Please repeat every entry, keeping each one exactly the same.

Stored items
————————

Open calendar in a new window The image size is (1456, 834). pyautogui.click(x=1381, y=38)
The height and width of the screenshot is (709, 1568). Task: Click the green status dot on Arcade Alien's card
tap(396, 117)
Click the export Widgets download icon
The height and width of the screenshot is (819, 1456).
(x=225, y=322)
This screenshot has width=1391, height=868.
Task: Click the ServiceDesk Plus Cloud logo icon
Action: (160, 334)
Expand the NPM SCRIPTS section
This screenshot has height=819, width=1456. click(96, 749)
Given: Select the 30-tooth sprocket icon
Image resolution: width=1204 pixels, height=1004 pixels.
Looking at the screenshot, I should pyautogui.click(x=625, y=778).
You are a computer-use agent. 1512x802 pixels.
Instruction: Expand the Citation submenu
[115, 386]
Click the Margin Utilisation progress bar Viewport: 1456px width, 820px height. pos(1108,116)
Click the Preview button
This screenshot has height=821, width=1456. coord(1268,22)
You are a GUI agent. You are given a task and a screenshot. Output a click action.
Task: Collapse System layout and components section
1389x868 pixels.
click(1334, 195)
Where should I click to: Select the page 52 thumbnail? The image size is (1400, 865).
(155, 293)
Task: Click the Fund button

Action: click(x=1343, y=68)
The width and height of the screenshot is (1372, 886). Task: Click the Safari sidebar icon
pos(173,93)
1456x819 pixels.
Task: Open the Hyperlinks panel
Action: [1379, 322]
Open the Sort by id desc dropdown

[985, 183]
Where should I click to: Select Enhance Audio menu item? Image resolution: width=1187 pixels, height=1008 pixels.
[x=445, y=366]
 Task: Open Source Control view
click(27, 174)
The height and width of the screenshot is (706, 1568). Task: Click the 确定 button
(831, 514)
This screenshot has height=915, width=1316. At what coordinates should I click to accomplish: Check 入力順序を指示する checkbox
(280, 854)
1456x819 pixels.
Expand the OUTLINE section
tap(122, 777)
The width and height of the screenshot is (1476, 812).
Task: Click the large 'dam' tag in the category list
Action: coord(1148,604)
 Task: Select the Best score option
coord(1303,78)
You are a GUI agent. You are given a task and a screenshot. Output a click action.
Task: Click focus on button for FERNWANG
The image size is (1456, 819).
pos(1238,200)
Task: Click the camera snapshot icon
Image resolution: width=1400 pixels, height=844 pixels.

————————

Response area>
Open calendar in a new window The image size is (1456, 834). pyautogui.click(x=1381, y=38)
The height and width of the screenshot is (709, 1568). Task: Click the green status dot on Arcade Alien's card
tap(396, 117)
Click the export Widgets download icon
The height and width of the screenshot is (819, 1456).
(x=225, y=322)
This screenshot has width=1391, height=868.
Task: Click the ServiceDesk Plus Cloud logo icon
Action: (160, 334)
Expand the NPM SCRIPTS section
This screenshot has height=819, width=1456. click(96, 749)
Given: Select the 30-tooth sprocket icon
Image resolution: width=1204 pixels, height=1004 pixels.
Looking at the screenshot, I should pyautogui.click(x=625, y=778).
You are a computer-use agent. 1512x802 pixels.
Instruction: Expand the Citation submenu
[115, 386]
Click the Margin Utilisation progress bar Viewport: 1456px width, 820px height. pos(1108,116)
Click the Preview button
This screenshot has height=821, width=1456. coord(1268,22)
You are a GUI agent. You are given a task and a screenshot. Output a click action.
Task: Collapse System layout and components section
1389x868 pixels.
click(1334, 195)
Where should I click to: Select the page 52 thumbnail? The image size is (1400, 865).
(155, 293)
Task: Click the Fund button

Action: click(x=1343, y=68)
The width and height of the screenshot is (1372, 886). Task: Click the Safari sidebar icon
pos(173,93)
1456x819 pixels.
Task: Open the Hyperlinks panel
Action: [1379, 322]
Open the Sort by id desc dropdown

[985, 183]
Where should I click to: Select Enhance Audio menu item? Image resolution: width=1187 pixels, height=1008 pixels.
[x=445, y=366]
 Task: Open Source Control view
click(27, 174)
The height and width of the screenshot is (706, 1568). Task: Click the 确定 button
(831, 514)
This screenshot has height=915, width=1316. At what coordinates should I click to accomplish: Check 入力順序を指示する checkbox
(280, 854)
1456x819 pixels.
Expand the OUTLINE section
tap(122, 777)
The width and height of the screenshot is (1476, 812).
Task: Click the large 'dam' tag in the category list
Action: coord(1148,604)
 Task: Select the Best score option
coord(1303,78)
You are a GUI agent. You are given a task and a screenshot. Output a click action.
Task: Click focus on button for FERNWANG
The image size is (1456, 819).
pos(1238,200)
Task: Click the camera snapshot icon
Image resolution: width=1400 pixels, height=844 pixels.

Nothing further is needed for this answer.